For the past few weeks, it has been my mission to watch every episode of South Park. Aside from the movie, I have finally succeeded. I just finished watching the most recent episode on the internet:

http://www.southparkstudios.com/full-episodes/s15e07-youre-getting-old

: and I must say that I'm actually quite depressed. After watching every episode, (except for the one that the South Park team doesn't have the rights to play anymore :fun I am genuinely sad to see that the creators may be trying to wrap up the show. It would make a pretty good last few episodes to watch Kenny, Cartman, and Kyle try to get Stan to come back for them all to be reunited in the series finale.

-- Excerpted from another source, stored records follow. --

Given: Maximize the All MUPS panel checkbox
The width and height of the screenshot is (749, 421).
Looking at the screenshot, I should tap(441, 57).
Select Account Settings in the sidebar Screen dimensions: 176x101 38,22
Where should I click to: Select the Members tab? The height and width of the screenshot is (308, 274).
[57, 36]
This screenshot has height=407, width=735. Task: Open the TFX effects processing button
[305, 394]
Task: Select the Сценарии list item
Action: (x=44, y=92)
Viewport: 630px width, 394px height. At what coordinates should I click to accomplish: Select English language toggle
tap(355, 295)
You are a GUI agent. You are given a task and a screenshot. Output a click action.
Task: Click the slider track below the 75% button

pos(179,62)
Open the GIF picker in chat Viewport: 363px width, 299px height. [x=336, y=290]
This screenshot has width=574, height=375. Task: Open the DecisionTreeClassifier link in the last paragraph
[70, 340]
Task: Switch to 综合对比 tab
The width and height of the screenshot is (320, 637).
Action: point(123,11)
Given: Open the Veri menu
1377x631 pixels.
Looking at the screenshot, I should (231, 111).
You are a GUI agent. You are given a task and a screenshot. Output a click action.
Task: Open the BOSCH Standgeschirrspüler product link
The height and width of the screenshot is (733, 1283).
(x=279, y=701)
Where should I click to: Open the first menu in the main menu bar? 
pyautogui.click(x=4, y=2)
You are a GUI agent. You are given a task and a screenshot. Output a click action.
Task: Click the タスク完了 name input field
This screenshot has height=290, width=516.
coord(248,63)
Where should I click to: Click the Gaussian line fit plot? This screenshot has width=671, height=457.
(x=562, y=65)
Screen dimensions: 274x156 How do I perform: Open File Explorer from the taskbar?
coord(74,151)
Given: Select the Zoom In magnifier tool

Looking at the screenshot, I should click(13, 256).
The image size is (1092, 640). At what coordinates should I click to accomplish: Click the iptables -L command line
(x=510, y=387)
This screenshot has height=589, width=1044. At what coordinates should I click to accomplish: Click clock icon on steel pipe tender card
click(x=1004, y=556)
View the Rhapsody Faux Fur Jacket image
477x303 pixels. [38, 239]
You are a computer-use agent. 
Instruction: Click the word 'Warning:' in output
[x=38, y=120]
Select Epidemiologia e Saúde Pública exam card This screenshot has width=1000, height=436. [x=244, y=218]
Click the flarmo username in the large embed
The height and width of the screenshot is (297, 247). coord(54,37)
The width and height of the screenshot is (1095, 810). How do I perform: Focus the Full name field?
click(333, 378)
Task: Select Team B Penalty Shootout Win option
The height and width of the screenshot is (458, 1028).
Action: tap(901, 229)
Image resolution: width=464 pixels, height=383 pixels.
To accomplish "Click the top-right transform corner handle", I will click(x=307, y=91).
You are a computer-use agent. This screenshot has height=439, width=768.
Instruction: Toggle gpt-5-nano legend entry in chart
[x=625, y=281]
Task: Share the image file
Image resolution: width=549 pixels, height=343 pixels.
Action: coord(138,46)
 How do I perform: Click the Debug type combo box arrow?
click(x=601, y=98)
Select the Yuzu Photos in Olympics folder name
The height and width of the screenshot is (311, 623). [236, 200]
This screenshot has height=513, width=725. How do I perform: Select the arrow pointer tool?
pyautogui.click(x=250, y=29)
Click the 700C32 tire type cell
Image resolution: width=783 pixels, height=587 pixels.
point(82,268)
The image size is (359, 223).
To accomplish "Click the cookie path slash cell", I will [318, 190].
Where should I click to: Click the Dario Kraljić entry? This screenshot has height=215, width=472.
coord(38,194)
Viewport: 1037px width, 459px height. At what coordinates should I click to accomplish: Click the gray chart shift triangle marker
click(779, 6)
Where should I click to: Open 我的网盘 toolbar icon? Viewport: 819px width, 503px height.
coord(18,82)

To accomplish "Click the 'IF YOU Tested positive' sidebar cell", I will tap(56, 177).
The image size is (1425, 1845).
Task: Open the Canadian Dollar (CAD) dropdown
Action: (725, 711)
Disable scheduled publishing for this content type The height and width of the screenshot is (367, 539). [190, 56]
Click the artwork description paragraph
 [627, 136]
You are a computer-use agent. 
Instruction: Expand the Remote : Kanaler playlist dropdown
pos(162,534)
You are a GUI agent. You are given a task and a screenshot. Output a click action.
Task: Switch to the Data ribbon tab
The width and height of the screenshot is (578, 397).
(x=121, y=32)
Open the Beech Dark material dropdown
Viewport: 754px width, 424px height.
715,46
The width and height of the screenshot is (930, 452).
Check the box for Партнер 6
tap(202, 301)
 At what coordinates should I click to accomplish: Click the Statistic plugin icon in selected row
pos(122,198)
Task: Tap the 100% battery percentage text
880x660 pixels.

Anyone in the same boat? Nicks' Landslide made me start plying the Smashing Pumpkins version and now I'm playing U2 to try and cheer me up. 

Anyone?


----------



## chronoboy (Jan 17, 2011)

Well they still have atleast 2 more seasons to make cause they are contracted up to season 17 and who knows they could be picked up for a few more seasons after that


----------



## funlad3 (Oct 9, 2010)

Oh, that's good! Thanks!


----------



## Albino_101 (Aug 14, 2008)

funlad3, they officially stated that your getting old is not the last episodes, more seasons are to come.


----------



## funlad3 (Oct 9, 2010)

Again, that makes me much less sad. Thanks guys! Still, you have to agree that that was a depressing ending. 

Now I'm going to watch the movie!


----------